The Lumiere Brothers Gallery is a Russian art gallery founded in Moscow in 2001 by Natalia Grigorieva-Litvinskaya. The gallery specializes in 1930s soviet-era photography. The gallery has promoted works from the Khrushchev Thaw era of Soviet history; it also presents works from Lithuanian artists.
==Works==

The gallery contains photography from the 1930s up until the 1980s.

Work from Soviet constructivist photographers Boris Ignatovich, Jakov Khalip, and Mikhail Prekhner is included in the gallery. Their techniques – unconventional angles, tilted horizons, stark contrasts of light and shadow – reveal the influence of their teacher and associate Alexander Rodchenko and recall the formal experiments of Moholy-Nagy Laszlo and the New Objectivity group led by Albert Renger-Patzsch.

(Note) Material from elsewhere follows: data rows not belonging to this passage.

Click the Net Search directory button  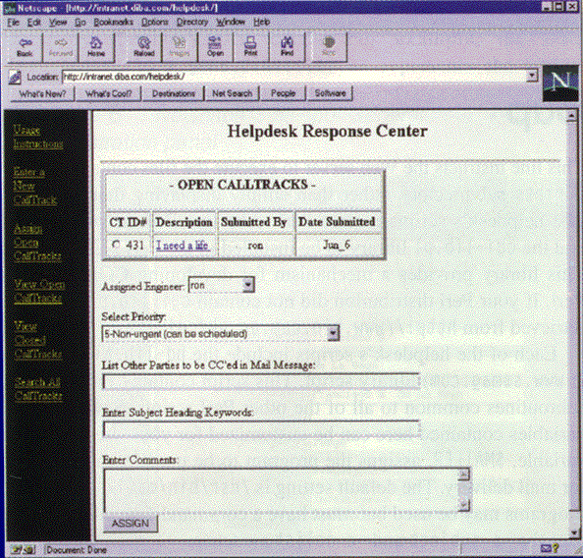click(232, 93)
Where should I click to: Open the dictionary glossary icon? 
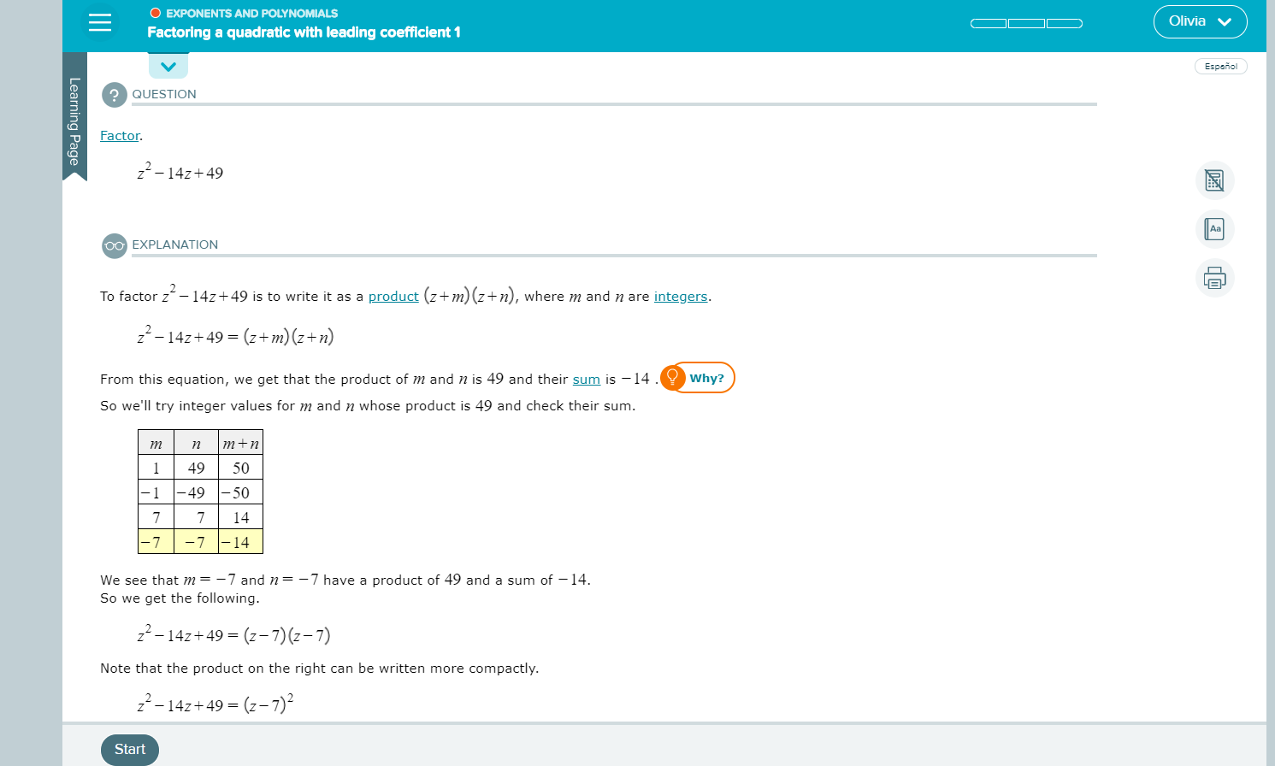(x=1214, y=229)
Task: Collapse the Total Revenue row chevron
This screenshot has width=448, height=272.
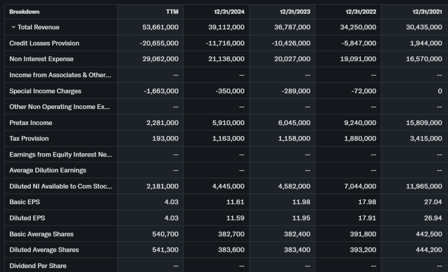Action: 13,27
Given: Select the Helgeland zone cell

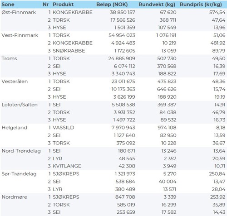Looking at the screenshot, I should tap(14, 128).
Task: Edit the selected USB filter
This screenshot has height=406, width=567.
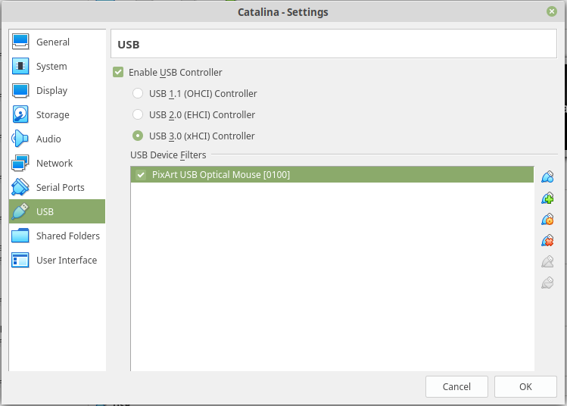Action: [x=548, y=220]
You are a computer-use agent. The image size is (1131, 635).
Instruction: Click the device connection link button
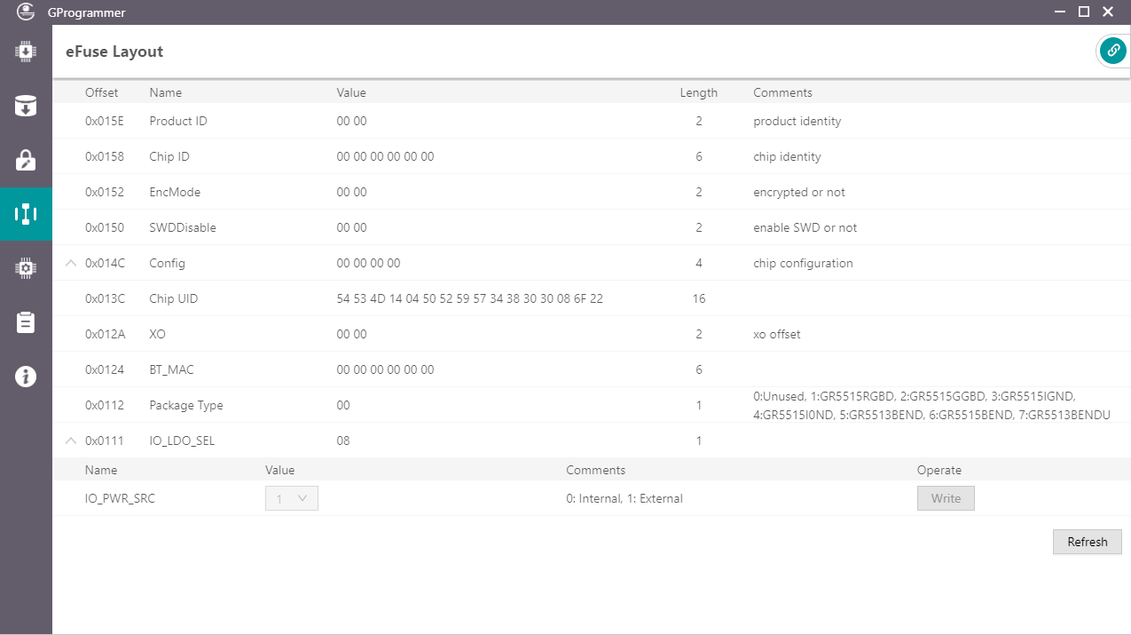pos(1112,51)
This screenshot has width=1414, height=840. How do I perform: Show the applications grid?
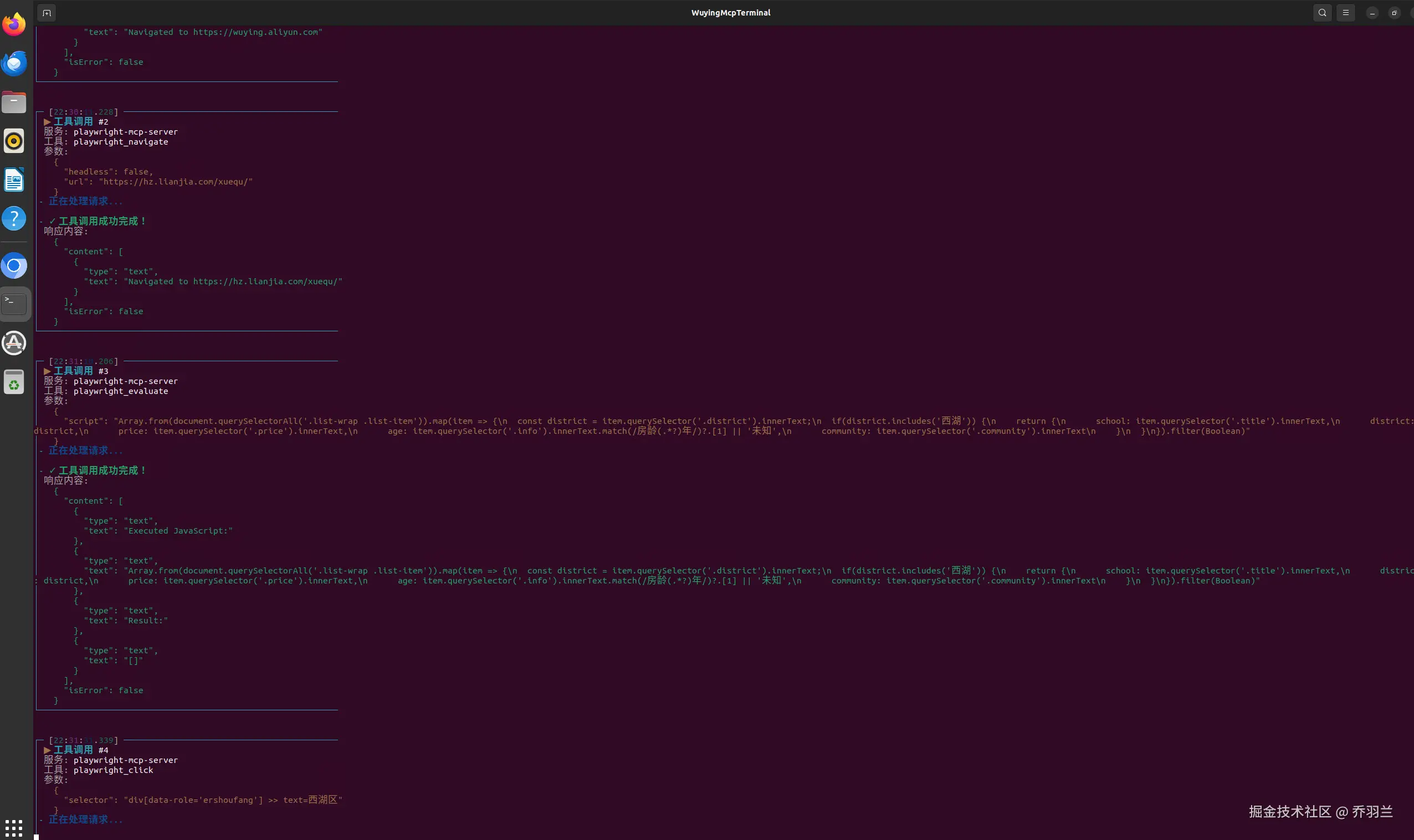pyautogui.click(x=14, y=828)
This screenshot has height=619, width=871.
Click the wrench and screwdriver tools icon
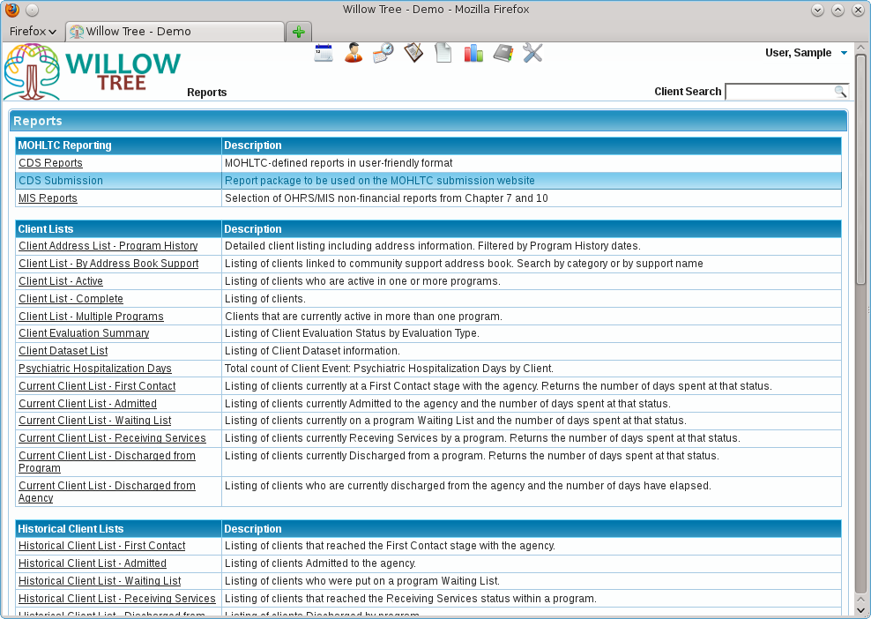point(532,53)
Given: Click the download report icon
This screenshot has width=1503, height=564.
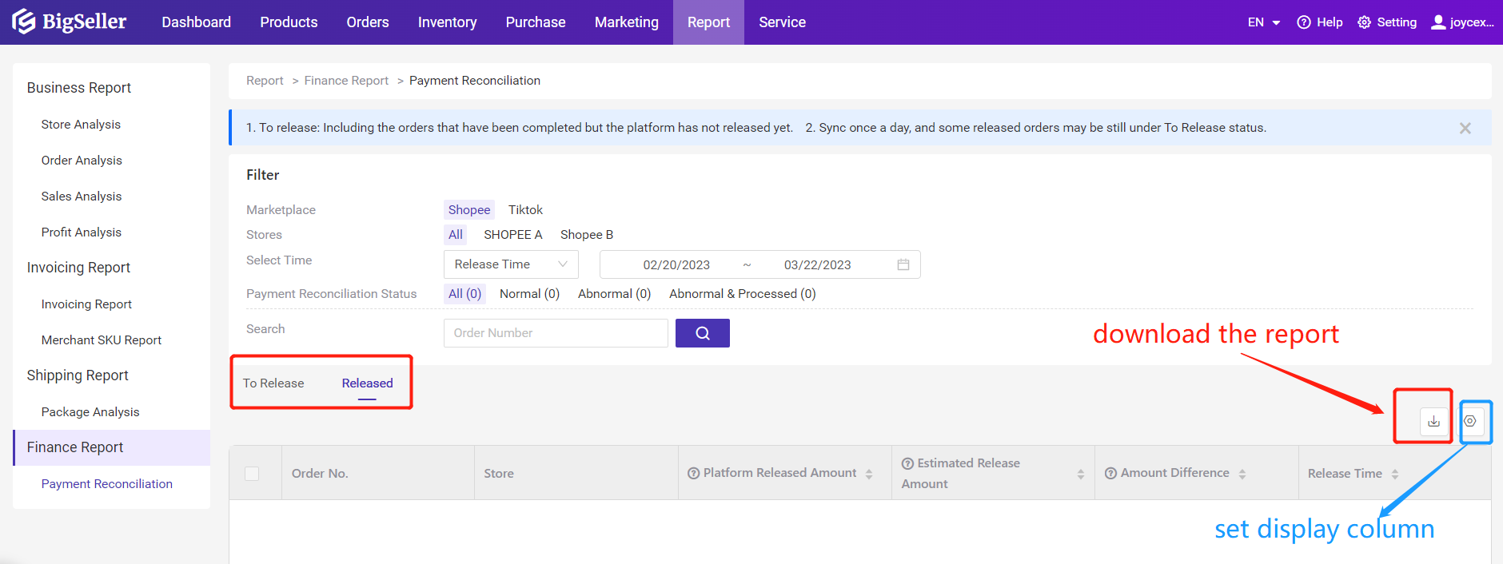Looking at the screenshot, I should [x=1433, y=421].
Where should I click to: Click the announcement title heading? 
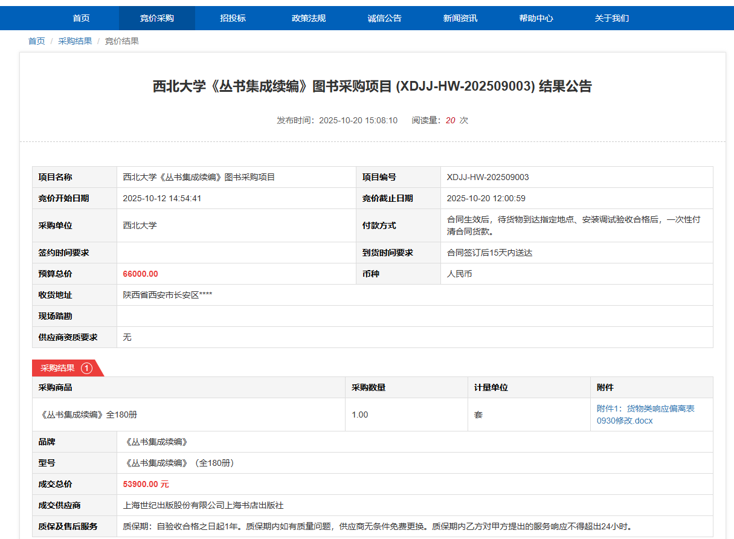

The photography of Stalin’s era is represented by the socialist realism-style works of celebrated Soviet reporters such as Mark Markov-Grinberg, Emmanuil Evzerikhin and Arkady Shaikhet; architectural photography with iconic views of cityscapes, pioneered by the chronicler of Moscow life Naum Granovsky; and reports from battlefronts by war correspondents such as Alexander Ustinov and Robert Diament.

The gallery has been at the forefront of reintroducing and promoting the work of major photographers of the 1960s and 1970s, including Yuri Krivonosov, Yuriy Abramochkin, Lev Borodulin, Vladimir Lagrange, Igor Gavrilov, Lev Sherstennikov, Vladimir Bogdanov, Nina Sviridova, Dmitry Vozdvizhensky, Igor Gnevashev and others who, inspired by postwar optimism and liberal reforms, revived straight reportage and gave a fresh impetus to artistic photography, to which they were introduced in photographic clubs spread across the USSR.

The gallery has works by Romualdas Požerskis, a Lithuanian photographer whose work stands out from Soviet photography due to its distinctive national aesthetic and techniques, such as the use of wide angle lenses, close-ups, and sharp contrasts.

Postwar European and American art is represented by reporters of the golden age of photojournalism such as Steve Schapiro, Ruth Orkin and Sabine Weiss. They are noted for their unmanipulated self-portraits in landscape.

The gallery's Russian contemporary artists encompass a variety of styles which have appeared in Russian photography during the last three decades, including the 1980s underground artist Sergey Borisov, conceptualist Vadim Guschin, one of the fathers of the St Petersburg school of photography, Alexander Kitaev, and contemporary architectural photographers Vladimir Antoschenkov and Igor Palmin, who was centered on Moscow modernism.